Source data.
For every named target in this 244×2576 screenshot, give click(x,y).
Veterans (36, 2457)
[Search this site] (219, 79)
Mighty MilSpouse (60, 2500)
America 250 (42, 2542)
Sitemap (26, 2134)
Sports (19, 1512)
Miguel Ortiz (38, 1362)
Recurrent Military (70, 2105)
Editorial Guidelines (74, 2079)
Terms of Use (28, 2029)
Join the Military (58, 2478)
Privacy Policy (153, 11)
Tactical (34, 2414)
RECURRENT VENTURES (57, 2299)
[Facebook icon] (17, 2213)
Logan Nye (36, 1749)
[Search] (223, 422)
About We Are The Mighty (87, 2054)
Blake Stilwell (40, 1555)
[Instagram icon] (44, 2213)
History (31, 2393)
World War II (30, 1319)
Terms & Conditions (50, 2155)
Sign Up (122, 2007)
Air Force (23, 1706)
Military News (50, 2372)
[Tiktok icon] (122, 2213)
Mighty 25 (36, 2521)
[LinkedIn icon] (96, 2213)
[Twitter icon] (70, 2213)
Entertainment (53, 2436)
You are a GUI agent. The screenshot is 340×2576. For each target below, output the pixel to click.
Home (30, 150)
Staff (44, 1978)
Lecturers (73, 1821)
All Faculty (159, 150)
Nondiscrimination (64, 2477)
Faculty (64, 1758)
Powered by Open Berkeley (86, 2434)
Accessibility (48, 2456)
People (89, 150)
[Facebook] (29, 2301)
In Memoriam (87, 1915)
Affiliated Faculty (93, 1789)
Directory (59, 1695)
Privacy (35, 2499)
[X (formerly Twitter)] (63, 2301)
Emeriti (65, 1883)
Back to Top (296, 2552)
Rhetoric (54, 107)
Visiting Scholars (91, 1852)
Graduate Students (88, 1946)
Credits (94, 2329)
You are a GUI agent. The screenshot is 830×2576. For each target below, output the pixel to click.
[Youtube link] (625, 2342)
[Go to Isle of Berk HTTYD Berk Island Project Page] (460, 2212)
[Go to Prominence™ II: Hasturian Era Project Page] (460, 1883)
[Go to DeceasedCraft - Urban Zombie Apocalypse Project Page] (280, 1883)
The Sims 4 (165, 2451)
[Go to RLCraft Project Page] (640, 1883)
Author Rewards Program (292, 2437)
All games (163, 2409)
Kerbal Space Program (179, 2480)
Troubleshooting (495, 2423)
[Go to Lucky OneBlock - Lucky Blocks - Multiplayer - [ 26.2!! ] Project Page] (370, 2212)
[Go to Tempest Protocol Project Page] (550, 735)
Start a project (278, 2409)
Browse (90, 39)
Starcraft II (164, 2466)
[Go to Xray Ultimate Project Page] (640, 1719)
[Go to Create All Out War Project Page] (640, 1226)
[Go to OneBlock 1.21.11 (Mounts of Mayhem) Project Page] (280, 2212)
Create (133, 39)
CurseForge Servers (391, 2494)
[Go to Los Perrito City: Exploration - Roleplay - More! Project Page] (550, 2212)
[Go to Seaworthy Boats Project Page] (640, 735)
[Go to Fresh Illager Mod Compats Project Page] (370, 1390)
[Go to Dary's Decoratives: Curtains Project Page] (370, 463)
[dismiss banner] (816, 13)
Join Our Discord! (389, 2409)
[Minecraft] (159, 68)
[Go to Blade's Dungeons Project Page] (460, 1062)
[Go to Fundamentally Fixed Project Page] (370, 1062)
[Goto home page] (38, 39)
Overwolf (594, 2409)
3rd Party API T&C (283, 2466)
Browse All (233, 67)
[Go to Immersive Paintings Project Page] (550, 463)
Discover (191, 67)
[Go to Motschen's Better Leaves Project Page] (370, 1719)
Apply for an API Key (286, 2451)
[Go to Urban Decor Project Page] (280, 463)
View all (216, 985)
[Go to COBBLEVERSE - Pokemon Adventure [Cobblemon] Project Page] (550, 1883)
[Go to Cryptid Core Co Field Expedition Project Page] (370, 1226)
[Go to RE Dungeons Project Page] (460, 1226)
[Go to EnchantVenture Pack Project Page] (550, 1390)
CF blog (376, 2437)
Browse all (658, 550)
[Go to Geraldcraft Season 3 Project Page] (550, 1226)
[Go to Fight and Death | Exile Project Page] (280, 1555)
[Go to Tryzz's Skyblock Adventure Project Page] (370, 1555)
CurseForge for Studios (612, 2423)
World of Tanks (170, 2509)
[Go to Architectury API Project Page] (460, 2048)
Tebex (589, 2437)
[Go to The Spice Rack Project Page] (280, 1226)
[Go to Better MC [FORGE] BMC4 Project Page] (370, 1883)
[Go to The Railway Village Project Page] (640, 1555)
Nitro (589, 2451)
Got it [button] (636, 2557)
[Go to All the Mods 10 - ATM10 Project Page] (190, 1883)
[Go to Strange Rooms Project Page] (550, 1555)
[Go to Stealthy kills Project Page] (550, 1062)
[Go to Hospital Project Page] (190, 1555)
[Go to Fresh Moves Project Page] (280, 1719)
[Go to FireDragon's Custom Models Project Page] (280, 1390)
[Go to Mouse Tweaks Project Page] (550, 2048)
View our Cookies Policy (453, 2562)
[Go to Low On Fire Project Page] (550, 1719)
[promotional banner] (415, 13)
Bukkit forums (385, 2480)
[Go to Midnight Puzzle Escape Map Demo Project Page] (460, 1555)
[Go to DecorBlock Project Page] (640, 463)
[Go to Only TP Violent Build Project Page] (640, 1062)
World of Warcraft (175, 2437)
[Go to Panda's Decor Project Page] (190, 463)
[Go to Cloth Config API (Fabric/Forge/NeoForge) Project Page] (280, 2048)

REQUIRED WORK. Above are some records; copy exactly the lines from the one with "People (89, 150)" through the one with "Starcraft II (164, 2466)", both included, and no others.

ANSWER FOR THIS EXERCISE.
People (89, 150)
[Facebook] (29, 2301)
In Memoriam (87, 1915)
Affiliated Faculty (93, 1789)
Directory (59, 1695)
Privacy (35, 2499)
[X (formerly Twitter)] (63, 2301)
Emeriti (65, 1883)
Back to Top (296, 2552)
Rhetoric (54, 107)
Visiting Scholars (91, 1852)
Graduate Students (88, 1946)
Credits (94, 2329)
You are a GUI agent. The screenshot is 830×2576. For each target below, output the pixel to click.
[Youtube link] (625, 2342)
[Go to Isle of Berk HTTYD Berk Island Project Page] (460, 2212)
[Go to Prominence™ II: Hasturian Era Project Page] (460, 1883)
[Go to DeceasedCraft - Urban Zombie Apocalypse Project Page] (280, 1883)
The Sims 4 (165, 2451)
[Go to RLCraft Project Page] (640, 1883)
Author Rewards Program (292, 2437)
All games (163, 2409)
Kerbal Space Program (179, 2480)
Troubleshooting (495, 2423)
[Go to Lucky OneBlock - Lucky Blocks - Multiplayer - [ 26.2!! ] Project Page] (370, 2212)
[Go to Tempest Protocol Project Page] (550, 735)
Start a project (278, 2409)
Browse (90, 39)
Starcraft II (164, 2466)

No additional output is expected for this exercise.